かなり久々のオリジナル記事だが、ワケあって長いです。

夏が終わり涼しくなってくると思い出す、約15年前、11月のある日のこと。

僕は恐らく人生で初めて発したであろう言葉を絶叫していた。

「もういい、やめろ!やめてくれ!」

ショッカーによって仮面ライダー1号に改造される本郷猛の台詞ではない。
紛れもなく、僕が発した言葉だ。

知り合いでも何でもない人に対して、ましてや、今まさに僕を助けようとしてくれている人に対して発するには乱暴、失礼で違和感のある言い回しだが、一言一句間違いは無い。


鮮明に記憶している。


この暴言シーンよりも約30分前のこと。

当時飲食店で働いていた僕は深夜までの勤務を終え、決して規則正しいとは言えない時間、夕食だか朝食だか分からない食事を外で済ませ、自宅に向かって車を走らせていた。
カーオーディオからはMr.Childrenの「Sign」が流れている。

記憶はここで一度途切れる。



火薬のような匂いで我に返る。
ハンドルの中央から潰れた袋状のものが出ている。

ああ、これがエアバッグか。
実際こんな感じで出るのか。

まぁいいや、もう夜も遅いし早く帰らなきゃ。
さぁ、ギヤをドライブレンジに入れて…あれ?入っている。
というか、左手が変な方向に曲がってるな。

心無しか空間が歪んでいるような気もする。

まぁいいや、早く家に帰ろう。
あれ?アクセルペダルが踏めない?


支離滅裂な思考だが、そう思ったのだから仕方ない。
剛性に優れたフレームに辛うじて守られたその時の僕は知る由もなかったのだが、その車はとうに走行という機能を喪失していた。


次に覚えているのは、これまた衝撃的な言葉。
煙草の煙を出すために少し開けていた窓の隙間から声が聞こえる。

「おーい、大丈夫か?!早く出さないと燃えるぞ!」

「いま救急車呼んだからな!頑張れ!」

…は?何が?

というか、誰なんだよ。貴方たちは。


僕はメチャクチャに潰れた車の中で眠っていたのだ。
いや、意識を失っていたという方が適切か。

疲れが祟ったのだろう。
いわゆる居眠り運転だった。

僕の運転する車は、中央分離帯にそびえ立つ極太で巨大な街灯に正面から突っ込み、バンパーは文字通りペチャンコになっていた。

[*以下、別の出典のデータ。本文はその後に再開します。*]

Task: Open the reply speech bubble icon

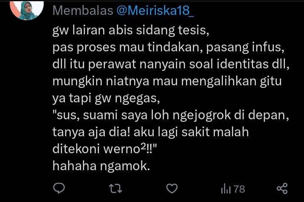Action: [59, 188]
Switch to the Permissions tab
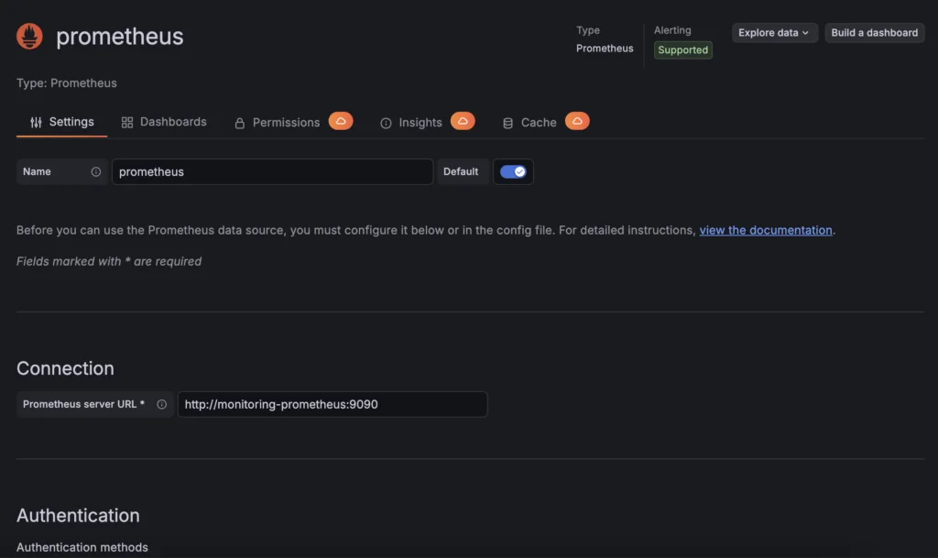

幸い車内の空間まで潰れることはなく、しかし衝突の衝撃で僕の右脚は動かなくなっていた。
そりゃアクセルペダルなど踏めるはずもない。
いや、仮に踏めたとしても車としての機能は喪失しているので帰ることも出来ないのだが。

程なくして到着したレスキュー隊により、僕はハッチバックのドアから引きずり出された。
身体の状況により、運転席のドアからの救出は危険と判断されたようだ。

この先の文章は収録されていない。